Corre l’obbligo di segnalare al compagno D’Attorre che troveremmo ancor più “singolare” che Sinistra italiana (in pieno marasma) non sostenga i candidati M5S a Roma e Torino.
* Fonte: Programma 101
3 commenti:
E' inutile usare termini tragicomici, questa ha le caratteristiche di una autentica tragedia. Fassina sarebbe stato un candidato valido ed anche "pulito" soprattutto per quanto poteva concernere il suo inferire equilibrio politico che non appare proiettato verso un immaginario largamente superato e talvolta pure squalificato dalle vicende storiche convulse del passato del secolo XX, ma realisticamente volto verso un orizzonte meno utopico considerate le prospettive storiche attuali.
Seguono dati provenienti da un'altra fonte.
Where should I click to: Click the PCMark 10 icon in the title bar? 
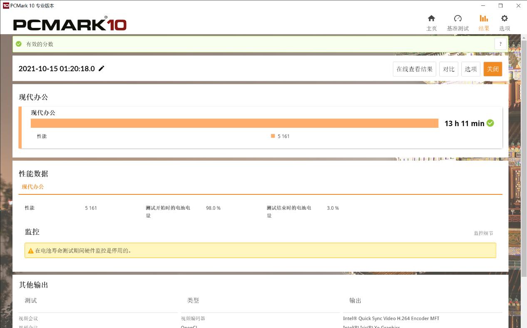point(5,6)
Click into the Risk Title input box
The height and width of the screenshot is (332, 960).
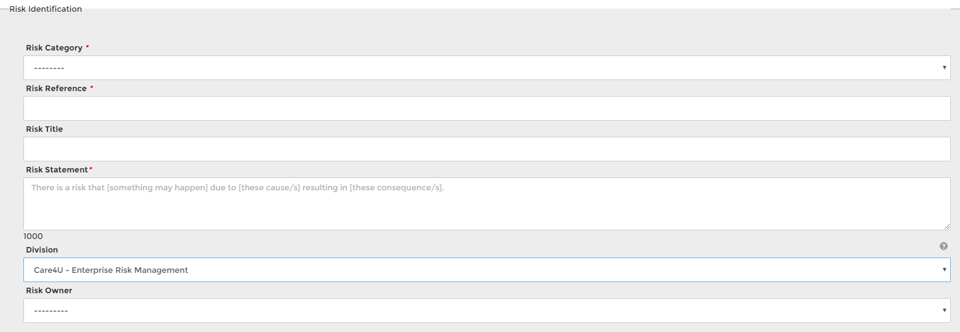(487, 149)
Libidine a tutto spiano!!!!!!
Roma sicura e forse anche Torino. I commentatori a La7 dichiarano unanimi che il PD ha prso una mazzata storica (alcuni ricordano che Fassino dopo aver detto a Grillo "Provi a fare un partito con più del 20% e poi parliamo" aveva detto anche alla Appendino "Prima riesca a sedersi al posto del sindaco di Torino e poi parliamo"...).
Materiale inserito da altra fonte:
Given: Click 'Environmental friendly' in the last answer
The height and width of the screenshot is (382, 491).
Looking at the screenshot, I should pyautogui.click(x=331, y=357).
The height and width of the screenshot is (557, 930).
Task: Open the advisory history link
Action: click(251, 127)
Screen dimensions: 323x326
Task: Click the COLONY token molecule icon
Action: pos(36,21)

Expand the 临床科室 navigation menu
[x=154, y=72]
La cosa da notare sulla quale Redazione dovrebbe scriverci su, visto che spinge per il CLN: la destra non si è fatta troppi problemi e ha votato in massa M5S perché, con molta intelligenza, ha capito che il motivo principale è il PD e non certo Grillo.
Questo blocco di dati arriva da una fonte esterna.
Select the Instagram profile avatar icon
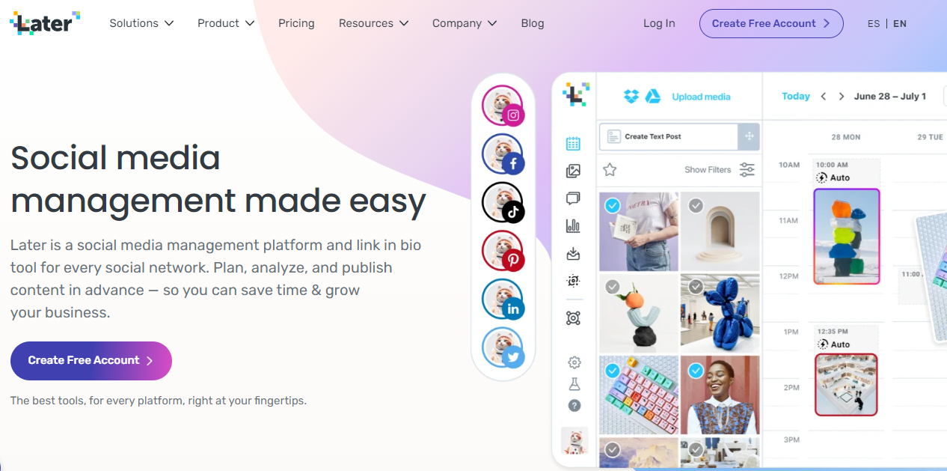Screen dimensions: 947x471 tap(503, 106)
La sinistra invece ha dato indicazioni per schede bianche, desistenze o scemenze simili.
Dobbiamo pensarci ragazzi, quella sinistra è nonnsolo inservibile ma è composta da gente dal carattere servile che non concepisce l'unica idea veramente fondante del comunismo che è il superamento in maniera radicale e con qualsiasi mezzo del sistema.
Da parte mia ripeto per l'ennesima volta: il nemico oggi non è il fascismo ma la globalizzazione e le oligarchie internazionali quindi se la destra moderata o anche una Meloni o un Salvini si dichiarano convintamente dei democratici nemici de miei (nostri) nemici un tratto di strada insieme lo dovremo percorrere per forza se davvero vogliamo ottenere dei risultati.
Sono anni che personalmente vado ripetendo l'antico ma sempre valido adagio: "L'amico del mio nemico è mio nemico; il nemico del mio nemico è mio amico". La regola è vecchia come il mondo ma molti non l'hanno ancora accettata con le conseguenze che sono sotto gli occhi di tutti.